I collaborated with YouGov to survey about 2,000 married men and women in 2022, asking them to rate their spouse on a variety of metrics and their level of marital happiness overall. According to the survey, the happiest wives rated their husbands favorably for being fair, caring for them, providing for them, and being protective (i.e., making them feel safe, both physically and otherwise). In particular, 81
% of very happy wives agreed or strongly agreed that their husbands were fair to them.
The happiest wives also rated their husbands as being less likely to criticize them, get angry, complain, or put down their wives. Very happy wives were 75% less likely to say that their husbands criticized them. A striking 92% of very happy wives said that their husbands cared about their feelings, compared to only 51% of the wives who reported being unhappy in their marriages.
How have changes in marriage affected men?
Despite recent changes to the institution, many married men continue to have traditional responsibilities as providers, and others are embracing more active roles in domestic and emotional labor.

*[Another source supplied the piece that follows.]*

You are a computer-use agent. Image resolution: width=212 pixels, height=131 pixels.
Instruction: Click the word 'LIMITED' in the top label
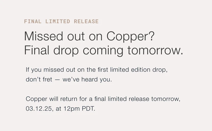coord(58,21)
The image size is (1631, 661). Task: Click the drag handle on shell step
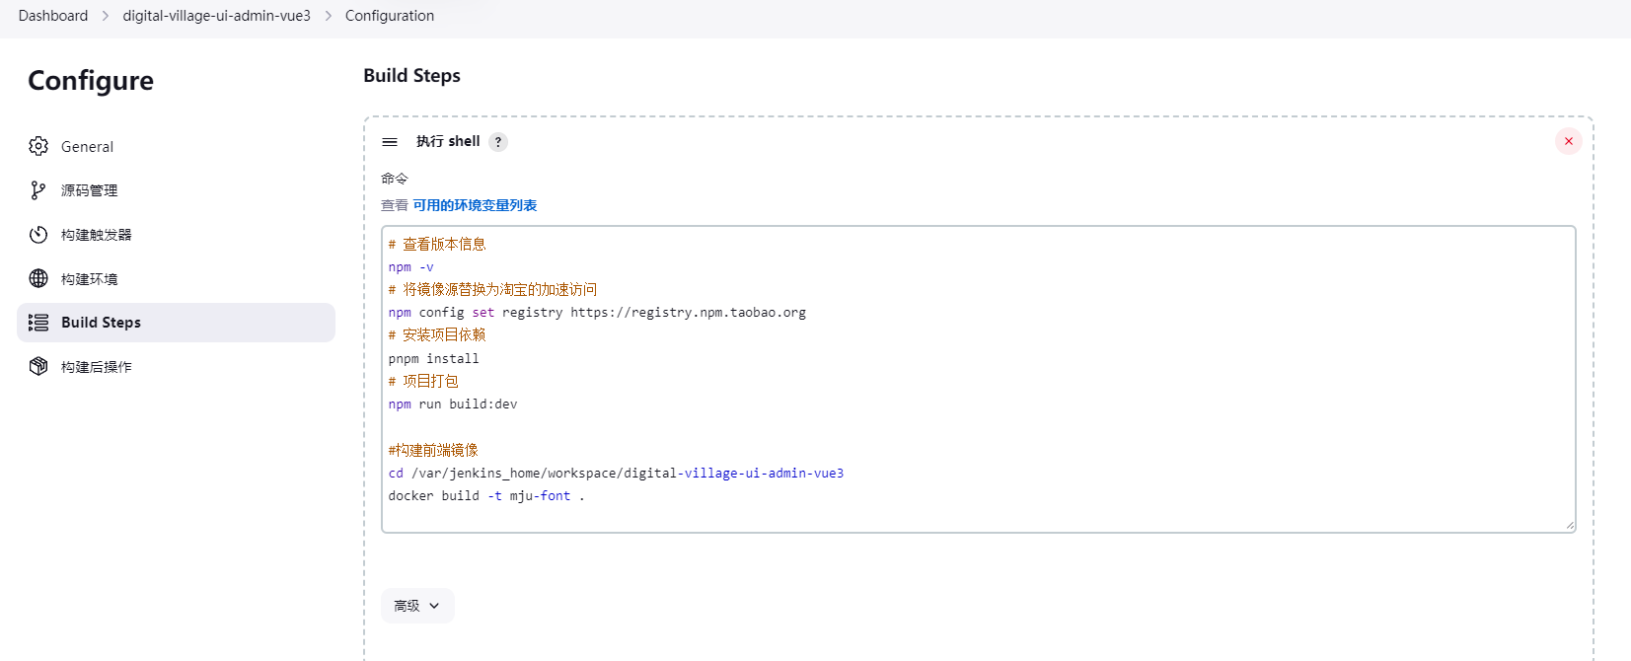pos(390,142)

The institution’s evolution makes sense given that married men on average are better off than unmarried men on a variety of outcomes, such as mental and physical health, financial stability, and life satisfaction.
Men benefit from marriage, but those benefits are not evenly distributed. On average, men with higher earnings, better education, and greater job security experience stronger benefits from marriage. Conversely, men with lower incomes, unstable employment, or less education are less likely to marry or stay married, and when they do, the benefits may be more limited.
The current social environment—with changing gender norms, economic pressures, and shifts in family structures—presents challenges for many men navigating marriage today. These challenges are reflected in the debates and critiques, from voices like Andrew Tate’s on one end of the spectrum to family scholars and social scientists on the other.